- Task item:
Begin the copy at the line that contains "You are a GUI", end it at the last line of the entries below, keep every word exact, and include no pictures.
····················
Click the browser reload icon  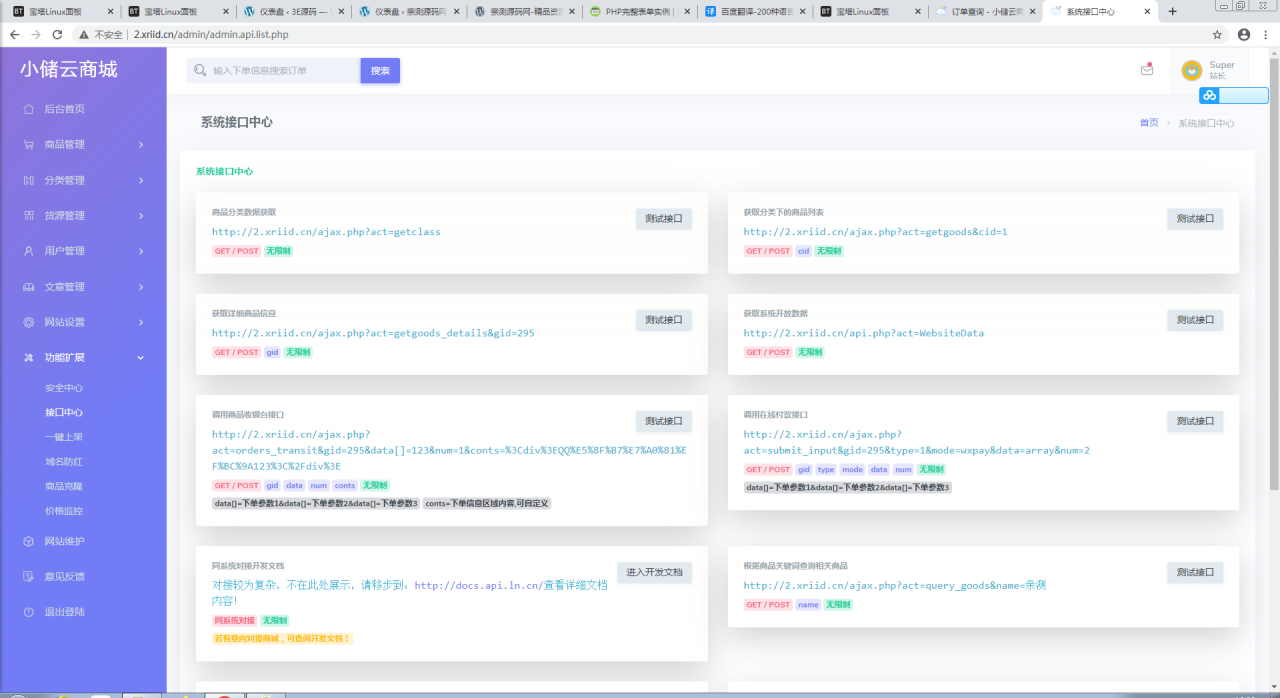[x=57, y=34]
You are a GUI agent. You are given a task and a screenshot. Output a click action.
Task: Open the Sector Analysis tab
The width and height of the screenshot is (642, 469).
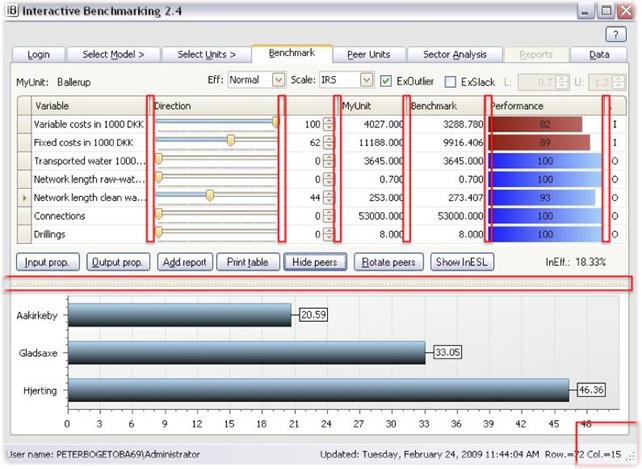(456, 54)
····················
- Solution to this exercise:
You are a GUI agent. You are given a task and a screenshot. Output a click action.
Task: Open the Sector Analysis tab
The width and height of the screenshot is (642, 469).
(456, 54)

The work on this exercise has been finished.